El reloj marcó la una. Marta no sabía ni donde estaba. La excitación la tenía en otro mundo. La realidad se había evaporado para ella. Sólo quería dormir y pensar en cómo había llegado a estar ahí, en esa cama y con ese hombre al que desde pequeña miraba con decisión, sensualidad y sin pestañear.
Recordó los paseos por el pueblo, ese lugar al que la llevaban sin pedirle su consentimiento. Normalmente, cuando iba a casa de su tía se cruzaba con él, con Javier ahora, con el mirón entonces. Las calles desnudas de las tardes de verano invitaban a mirarse con atrevimiento, sin pensar en quien venía detrás. Sólo una vez le dijo: "y tú, ¿cómo te llamas?". Sin embargo, Marta no contestó. Su timidez le pudo en ese momento.
De ese acercamiento ya habían pasado diez años. Marta no volvió a viajar más al pueblo. Después de cumplir los 12 años, se negó en rotundo. Sus padres insistían una y otra vez en ir cada fin de semana pero ella pasaba, prefería estar con sus amigas en la ciudad y salir de marcha. No fue hasta los 22 cuando de nuevo pisó esas calles, que recordaba empedradas. El alquitrán había borrado toda piedra y toda sensación de frescor. Los veranos eran ahora más calientes en el duro asfalto.
No regresó por ningún motivo. Sólo quería ver a su familia y contentar a su padre, que ese verano cumplía 50 años y lo iba a celebrar por todo lo alto. Como cuando era pequeña, fue a casa de su tía a visitarla. El sol caía sobre las casas blancas y hacía de las calles un desierto sofocante. Miraba el suelo pero sintió como unos pasos se acercaban en dirección contraria. Levantó la mirada y era él. Ahí estaba, más alto, más moreno y, sobre todo, más guapo. Ahí estaba y, como siempre, no le retiró la mirada ni un momento. Tal y como pasó la última vez, volvió a dirigirse a ella: "Y tú, ¿cómo te llamas?". Esta vez, sí contestó: "Marta". Sin bajar su mirada, él le dijo: "Te espero esta noche. Estaré en el bar Jaichiri". Marta no se lo podía creer. Habían pasado diez años, muchos chicos y él seguía ahí, en el pueblo y mirándola.
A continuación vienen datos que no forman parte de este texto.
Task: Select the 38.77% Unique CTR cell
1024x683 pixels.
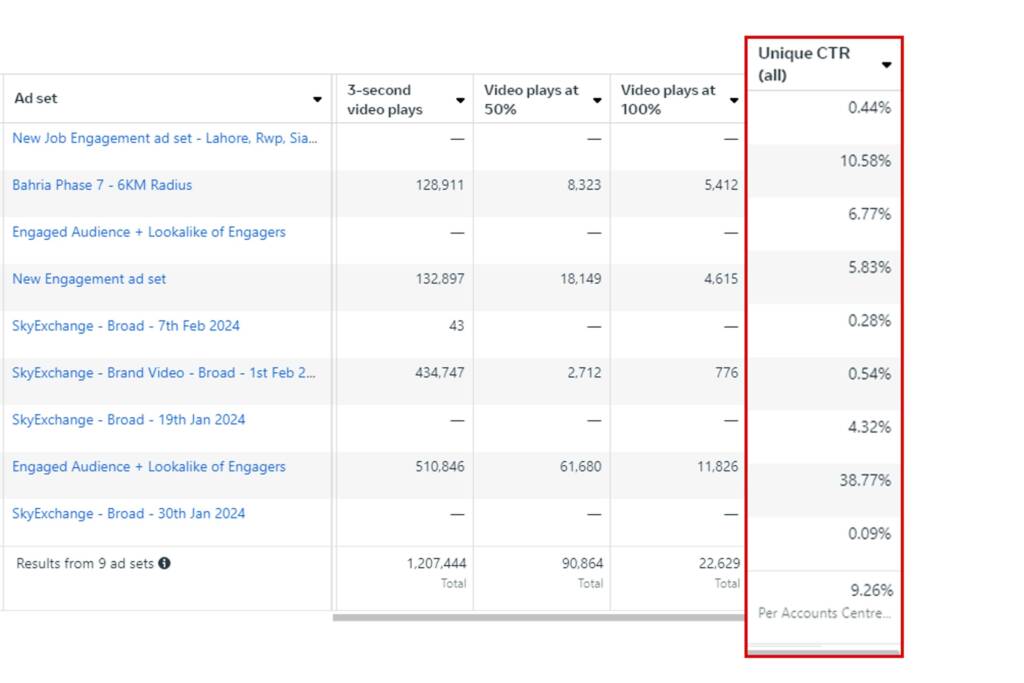Action: [x=864, y=481]
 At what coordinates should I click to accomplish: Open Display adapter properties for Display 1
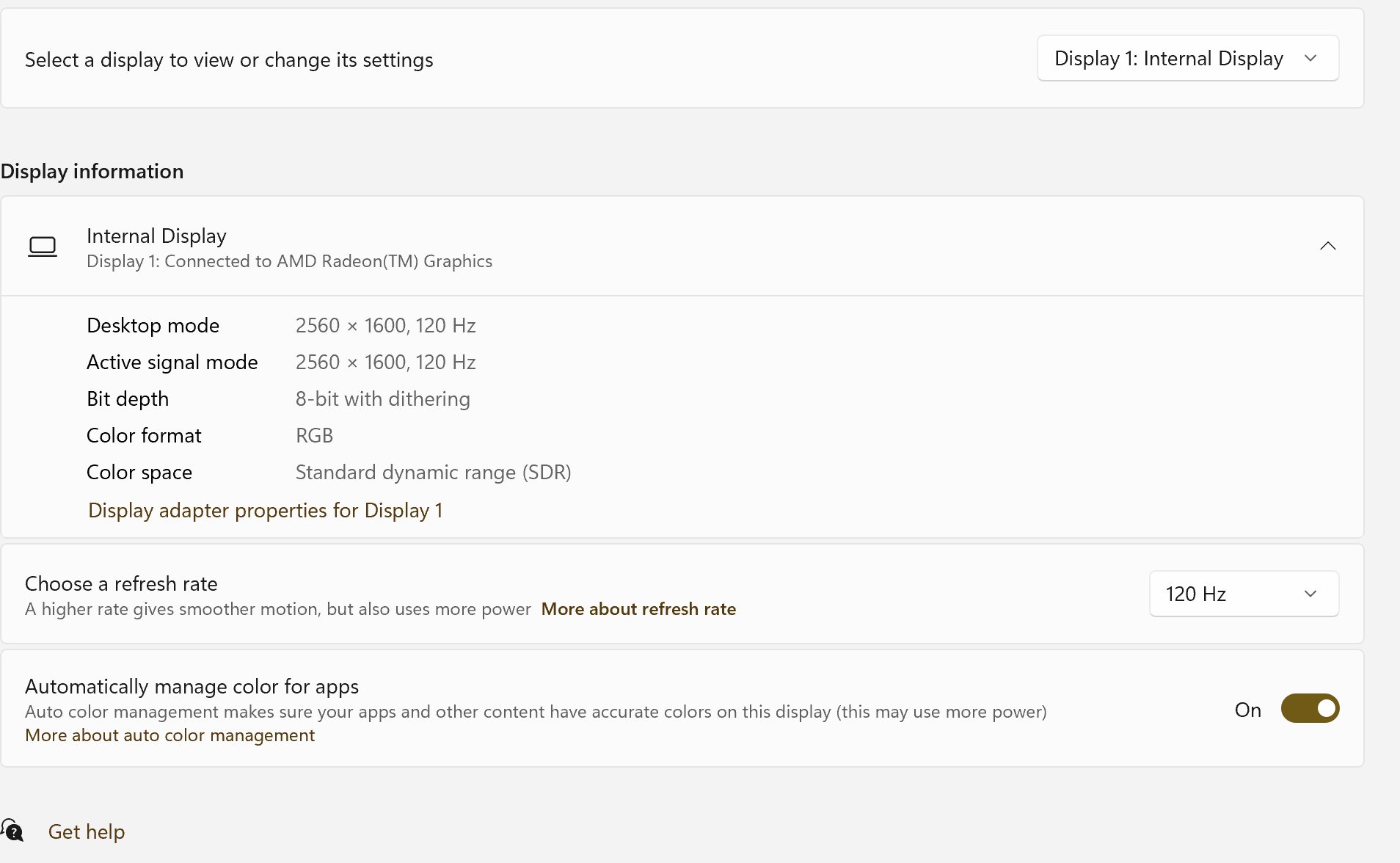click(x=265, y=510)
Estaba decidida. Cuando refrescó y cenó con su familia, se dispuso a salir con sus primas. Todas le hablaron del bar Jaichiri. Era la última moda en el pueblo: salir y tomar unas copas en ese pub. Por lo visto, estaba bien y ponían buena música. Nada más entrar, Marta lo vio y se fue directa para él: "Ahora te toca a ti. Dime tu nombre". "Javier", respondió. Ese intercambio de frases fue el comienzo de dos horas dedicadas a la bebida y a las miradas. Los dos no pararon de tomar copas y tontear. Marta llevaba un escote muy grande y Javier ni le quitaba la vista de encima. Ella se daba cuenta y jugó con eso. Se movía engañosamente, sabiendo que él se moría por morder su piel.
Sumaban tres copas cuando Javier invitó a Marta a ir a otro bar. "Está al lado", aseguró. Ella se despidió de sus primas y le dijo que salieran del bar. "Por fin... Estaba ya cansada de tanta gente. Prefiero más intimidad", dijo Marta al tiempo que Javier la cogía por la cintura y la apretaba contra él. Fue entonces cuando ella pudo sentir su erección. Sin dudarlo, le besó con ímpetus y sabiendo que su lengua llegaría al cielo. Los dos avanzaron por la calle mientras no paraban de besarse. "Vamos a mi casa", dijo Javier. "Vale", contestó Marta. Se montaron en el coche. De camino a la casa, Javier introdujo sus manos entre los muslos de Marta y ella se dejo hacer. Sólo abrió las piernas. Cuando llegaron a casa de Javier, ella estaba muy excitada. Quería tenerlo dentro, sentir su verga en su coño... No tardó mucho. En medio minuto, ambos estaban desnudos. Javier recorrió con su lengua el cuerpo de Marta y se paró ahí. Después de chuparle y provocarle el primer orgasmo, introdujo su polla sin miramientos. Marta no paraba de gemir. Eso a él le gustaba. Sus múltiples embestidas lo atestiguaban. Múltiples asaltos que terminaron en un orgasmo para ambos. Sólo querían dormir. Marta miró el reloj que estaba en la mesita de noche: marcaba la una.